Essere Montagna per me è stato una spirale verso un dissidio interno perfettamente esplicitato da Starace nelle conseguenze umane derivanti da esso, sia personali che comunitarie. Lo sfondo ecologico è assolutamente importante ed è uno dei pregi di Essere Montagna, ma nella lettura sono stato completamente preso dal racconto di disperazione del principale personaggio d’opposizione alla storia di Myco. Sulle fondamenta della speranza è facile costruire qualcosa, e il viaggio di The Last of Us è un po’ quello di mostrarti le conseguenze cieche di un certo tipo di speranza, contrapponendoti allo stesso tempo la crudeltà esplicita sia del mondo mostruoso venutosi a creare con i nostri sbagli, sia delle pulsioni più violente dell’animo umano, a cui nemmeno i protagonisti riescono a sottrarsi.
In Essere Montagna la violenza esplicita non è spettacolarizzata, è piuttosto quieta e quando accade lo fa con una naturalezza che il particolare tratto di Starace evidenzia con una meticolosità precisa, quasi straniante in alcune vignette. Tutto sembra incredibilmente fermo e così deve essere perché la condizione di stallo in cui vive il mondo stesso descritto da Essere Montagna è al centro della vicenda, come se ogni cosa fosse sul baratro di un precipizio.
C’è però una corda sottile che si sta spezzando mentre tiene tutto unito, a un paio di fili dallo sfilacciarsi se Myco decide di lasciare la presa. Il protagonista ci si aggrappa cercando di annodarsela intorno e ridefinirne la natura, vuole essere lui a decidere lo spessore e la durevolezza della corda, non vuole essere solo quello che sta cadendo senza poterci fare nulla.
E nel disperato tentativo di realizzare quello che vuole finisce in una corsa disperata senza una meta precisa, guidato proprio dall’agente che ha scombussolato quel precario equilibrio al limitare del baratro: Amanita.
Il personaggio mascherato di Starace è quello che mi ha affascinato di più proprio perché è angosciamente calmo, risoluto e freddo nel dolore per il male che ha vissuto, così tanto da desiderare solo un senso di giustizia che nulla ha a che fare con gli Dei. Del resto cosa davvero sono questi Dei? Basta accettarli ciecamente per garantire la tranquillità di una vita alla misericordia del caso?
No che non basta, non è mai bastato ad Amanita ma gli è toccato pagare lo scotto delle decisioni altrui, frutto dell’inganno, della supponenza e dell’arroganza.

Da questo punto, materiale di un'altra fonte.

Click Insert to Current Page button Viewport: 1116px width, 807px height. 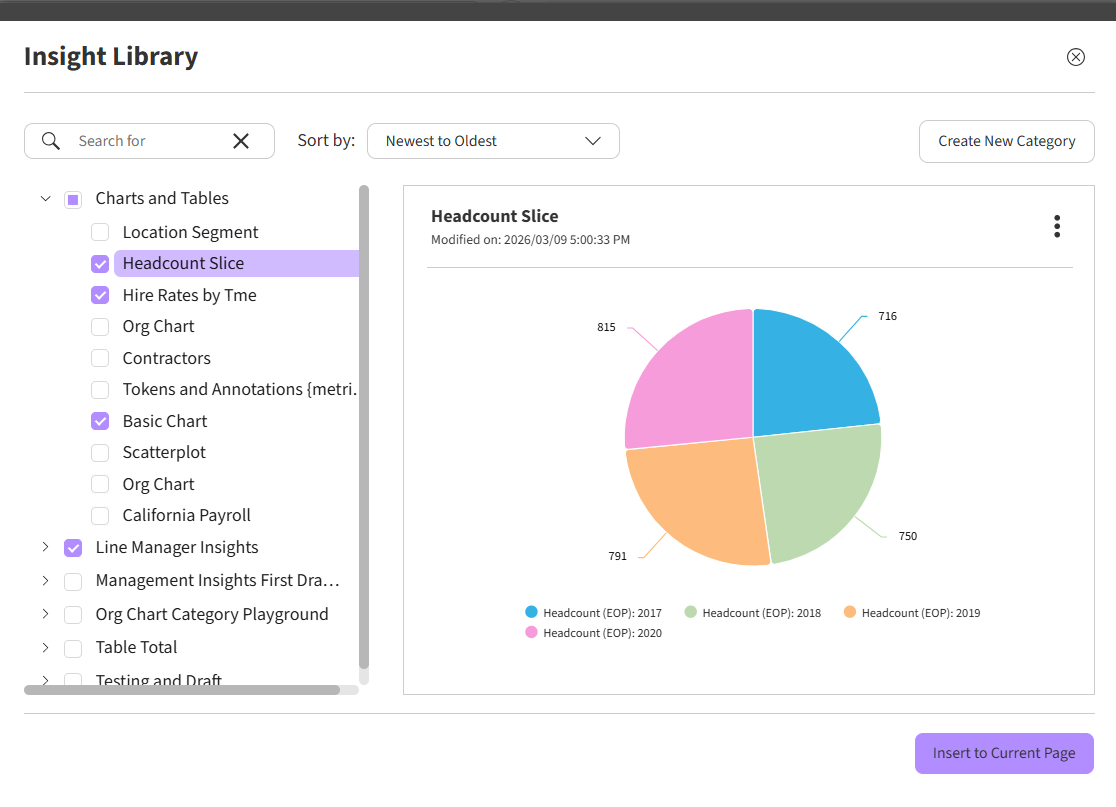(1004, 753)
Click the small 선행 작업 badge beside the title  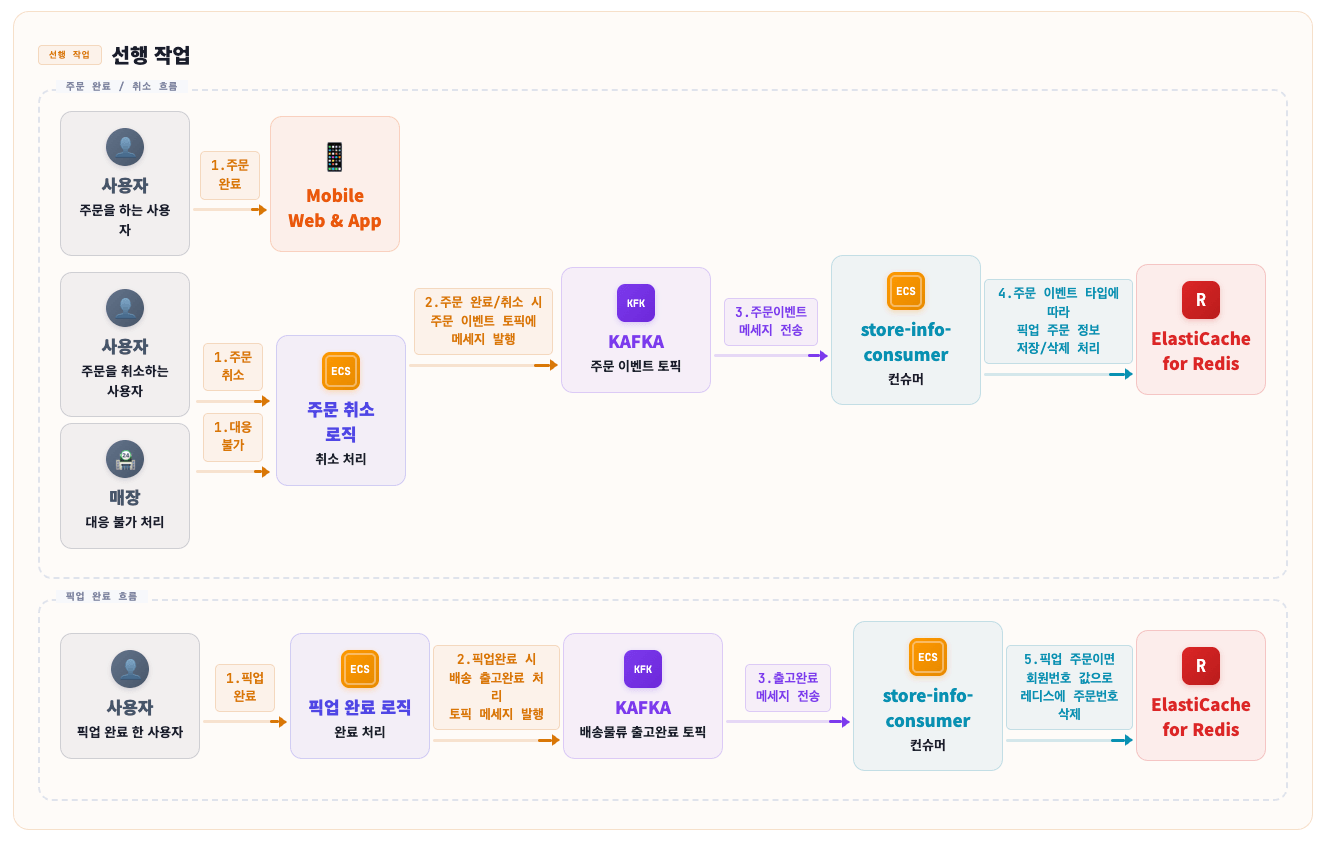[69, 55]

Amanita e Myco non sono altro che due facce della stessa medaglia, volontà di ribellione e riscatto con obiettivi diversi ma che hanno bisogno di crescere nel momento in cui non hanno mai scelto di doverlo fare, come tutte le imposizioni che gli sono state costrette sulla pelle.
Tuttavia, nella graphic novel di Starace, “crescere” non è un unico grande percorso come quello di un tronco che si erge verso l’alto, piuttosto sono molteplici radici che aprono a strade impervie da seguire, lontano dalla vita desiderata. Basta diventare Montagna per far smettere il tremore delle nostre mani? Oppure è il consolidarsi Formica ad asciugare le lacrime che rigano il volto che cerchiamo di nascondere?